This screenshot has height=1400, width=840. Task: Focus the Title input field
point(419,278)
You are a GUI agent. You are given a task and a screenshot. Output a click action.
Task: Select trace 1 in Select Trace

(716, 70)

****

- EXERCISE PROMPT -
Reproduce the records exactly as they appear.

- SOLUTION FOR THIS PROBLEM -
This screenshot has height=1400, width=840. Task: Focus the Title input field
point(419,278)
You are a GUI agent. You are given a task and a screenshot. Output a click action.
Task: Select trace 1 in Select Trace

(716, 70)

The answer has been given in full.